‘We believe in one God, maker….of all that is, seen and unseen.’ These are words from the creed that we shall say in a few minutes.

I often dwell on these words for it’s encouraging to me that in the midst of words that seek to define and pin down something of what we believe about God there is still a space for the unknown.

‘We believe in one God, maker….of all that is, seen and unseen.’

The first sentence in our first reading from the Letter to the Hebrews says something similar ‘Now faith is the assurance of things hoped for, the conviction of things not seen.

Here the writer of that letter wrestles with the nature of faith, and writes of a ‘conviction’ that the presence of God is pervasive, even in the ‘things not seen.’

So, both those who fashioned the creed and the writer of the Letter to the Hebrews knew that whilst they wanted to say something about God, that which is ‘seen’ they also needed to leave space for that which is unknown about God ‘the unseen’.

It’s something that the poet T. S. Eliot knew well. Earlier in the year I called at a place called Little Gidding in Cambridgeshire. A tiny little hamlet set in the midst of open countryside with a small church.

After visiting there one afternoon he wrote a poem named after the place that became the last of his series of poems called The Four Quartets.

In the closing verses in what I have come to see as something of a creed for him. He writes:

With the drawing of this Love and the voice of this Calling
We shall not cease from exploration
And the end of all our exploring
Will be to arrive where we started
And know the place for the first time.
Through the unknown, remembered gate

Taken from T.S.Eliot Collected Poems 1909-1962, 1974 edition page 222.

Here Eliot reflects on the journey of life, and of how we human beings have a desire and a longing for meaning, he is right ‘we shall not cease from exploration.’

In so many ways this sense of exploring is what makes life interesting. Yet for me at least it isn’t an exploration taken in isolation but ‘by faith’ believing as I do that God is to be found and known in the midst of life.

Eliot, by the time he wrote these Four Quarters was a High-Church Anglican. He went to Mass daily and was a churchwarden at St.
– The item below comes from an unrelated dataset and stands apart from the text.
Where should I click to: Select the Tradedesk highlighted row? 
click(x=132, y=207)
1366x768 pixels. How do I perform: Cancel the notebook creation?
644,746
Stephen’s Gloucester Road in London.

So, he knew the value of practicing his faith through the daily routine of prayer and turning up to receive what our post communion prayer today memorably describes as ‘tokens of love.’

And yet he was alert and open to new possibilities, to exploration faithful to a God who was behind it all, who was and is ‘seen and unseen’.

But what has all this got to do with us? I suppose its something about both the life of the church, the culture in which we live and the kind of church we at St. Mary’s want to be.

For sometimes the language around faith, and more widely in our society has become too brittle and abrasive. Too interested in certainty and neat definition and not leaving enough space for searching and exploring.

Perhaps its shaped by fear and anxiety as we worry about the future but for me the interesting stuff about faith is less about defining what we believe more about a way of living. A way of living ‘by faith’ in an open space.

Remember some of those words of Eliot.

With the drawing of this Love and the voice of this Calling
We shall not cease from exploration

Our calling, drawn by the love of God is to keep on exploring, with open, inquisitive and curious hearts and minds.

Believing in, and faithful to the God at the heart of everything, the God who is ‘seen and unseen’ because there is always more to discover and learn.

Now faith is the assurance of things hoped for, the conviction of things not seen.’ That word faith has its etymological root in the Latin, fides, ‘to trust’.

So the word faith is not so much a word about a set of ideas and propositions to believe rather a deep trust in God. Perhaps a simple creed for us might be some words of Bishop David Jenkins who once said ‘God is. God is as God is in Jesus, so there is hope.’

And if we are to take seriously the God who is revealed in Jesus then as I reflected a bit in the sermon last week, it changes our life, our priorities, the way we see each other and what we have.

For example, hear again some of Jesus’ words to us today ‘Sell your possessions’ he says. Why? Because the pursuit of treasure distorts our hearts, closes us down and draws us away from the God whose nature is self-giving love.

I think we struggle to see the unseen being revealed if our vision is impaired by closed and selfish hearts.

In an interview about her latest book a great searcher, the priest and writer Barbara Brown Taylor was asked in an age of so many different religious traditions, together with a growing apathy and indifference to faith what Christian mission looked like for her, she replied rather whimsically

Oh, it’s something about living a life that people would want to ask me about.

Interview with Barbara Brown Taylor, Nomad Podcast Episode N201.

For me I’m interested most in those lives which embody that kind of openness of spirit that I want to know more and ask about. Those lives that make me think.

Those lives like T. S. Eliot who help us explore that which is unseen and grow, both in faith and in just being fully human.

And for the church, well I’m most interested in being part of a community of faith that seeks to be open and learning with Jesus at the centre nudging us forward day by day to be together as fully human as we can be. A Church that St. Mary’s is, and is I pray becoming.

As we gather around his table to receive the tokens of love that bare his presence, renew our hearts and minds O God, to live lives of faith framed with thanksgiving for that which is ‘seen and unseen.’